- **Zu erledigen**
Übernehmen Sie aus der folgenden Auflistung wortgetreu alle Zeilen, beginnend mit der Zeile, die „This screenshot has“ enthält, bis einschließlich der letzten Zeile der Auflistung. Lassen Sie die Bilder in Ihrer Antwort weg.

======== Gezeigte Auflistung

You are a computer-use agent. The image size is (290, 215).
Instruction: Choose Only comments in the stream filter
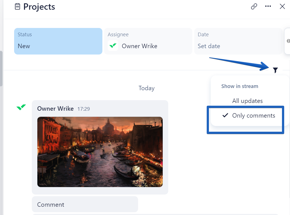[x=253, y=115]
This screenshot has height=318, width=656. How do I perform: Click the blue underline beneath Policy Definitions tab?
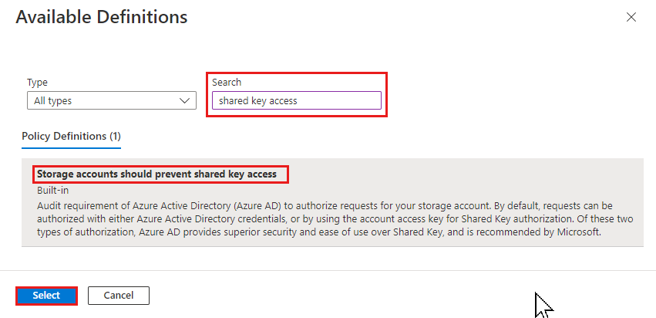(71, 147)
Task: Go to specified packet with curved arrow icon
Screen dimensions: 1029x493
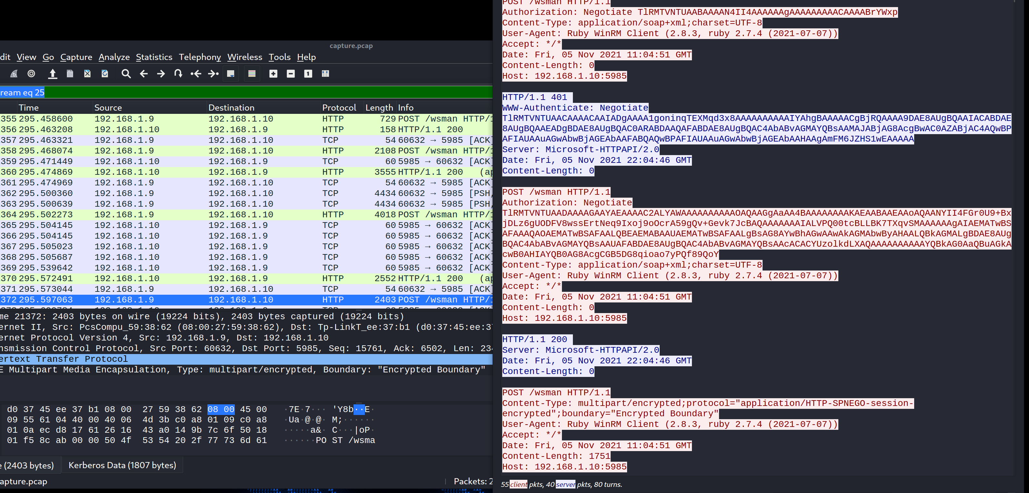Action: (x=178, y=73)
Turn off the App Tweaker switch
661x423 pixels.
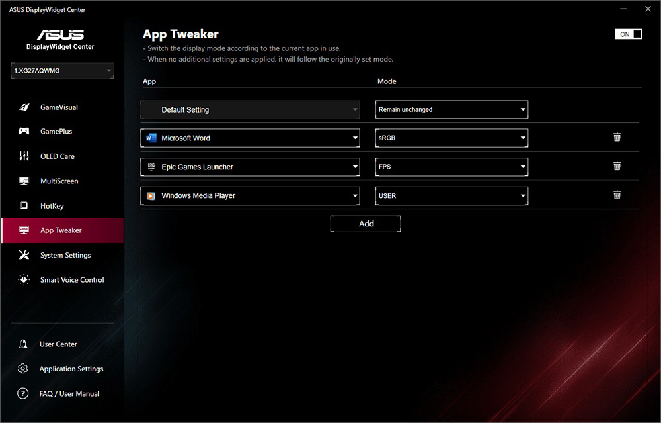pos(627,34)
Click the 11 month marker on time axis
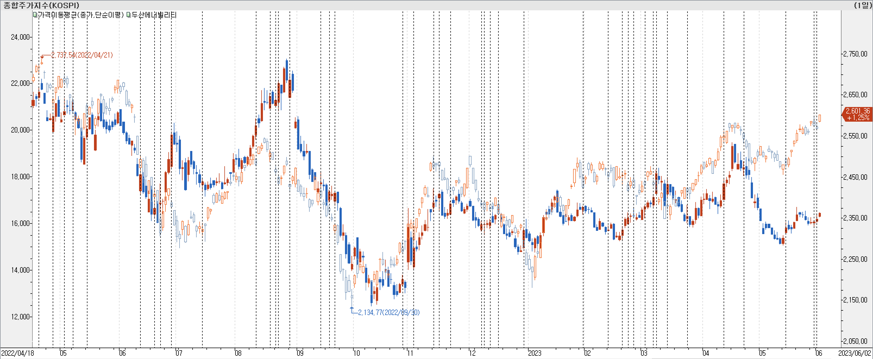 tap(410, 353)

================

- **Schriftliche Lösung**
This screenshot has height=318, width=656. How do I perform: Click the blue underline beneath Policy Definitions tab?
(71, 147)
Task: Go to specified packet with curved arrow icon
Screen dimensions: 1029x493
Action: (x=178, y=73)
Turn off the App Tweaker switch
661x423 pixels.
pos(627,34)
Click the 11 month marker on time axis
 tap(410, 353)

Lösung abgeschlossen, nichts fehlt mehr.